- Directions for this task -
Reproduce the following forum thread on finding a Fascinate kernel for CM7 with better battery life, word for word and in full.

- Page extract -
# Need Fascinate Kernel for CM7 (Battery Life)



## nklenchik (Dec 1, 2011)

These are my specs on my rom and kernel right now:

*Rom:* CM 7.1 Nightlies 11/16/11

*Kernel:* Glitch V13 - LL

*OC:* 100mhz-1200mhz

*UV: *100 = -250v
200 = -250v
400 = -250v
...progressively goes up from there.

I run PowerAMP for a good 2-4 hours a day off and on and the rest of the phone on medium usage with texting, hanging with friends...etc. Display takes up most of my display even though I have the brightness all the way down (voodoo color is tweaked too). Normally, I'll get around 10 hours or so, but I'm looking for a kernel that will give me 12-16, which is all I need. What do you suggest?


----------



## Sendan (Aug 2, 2011)

- Data provided -
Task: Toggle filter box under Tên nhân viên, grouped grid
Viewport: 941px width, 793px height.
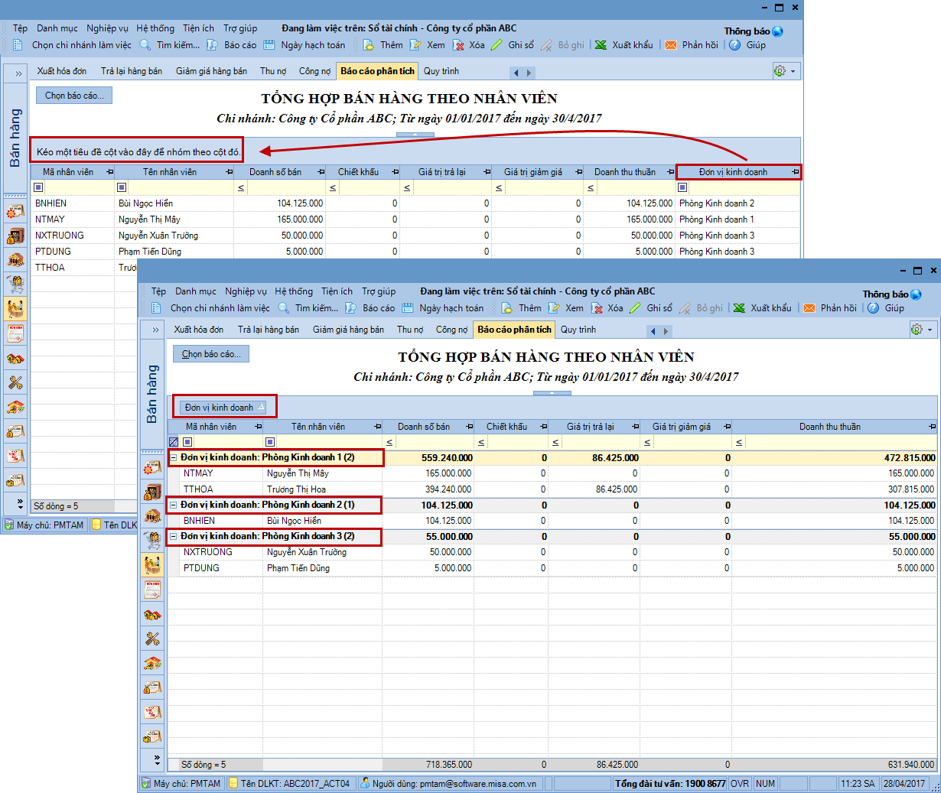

- Exercise response -
# Need Fascinate Kernel for CM7 (Battery Life)



## nklenchik (Dec 1, 2011)

These are my specs on my rom and kernel right now:

*Rom:* CM 7.1 Nightlies 11/16/11

*Kernel:* Glitch V13 - LL

*OC:* 100mhz-1200mhz

*UV: *100 = -250v
200 = -250v
400 = -250v
...progressively goes up from there.

I run PowerAMP for a good 2-4 hours a day off and on and the rest of the phone on medium usage with texting, hanging with friends...etc. Display takes up most of my display even though I have the brightness all the way down (voodoo color is tweaked too). Normally, I'll get around 10 hours or so, but I'm looking for a kernel that will give me 12-16, which is all I need. What do you suggest?


----------



## Sendan (Aug 2, 2011)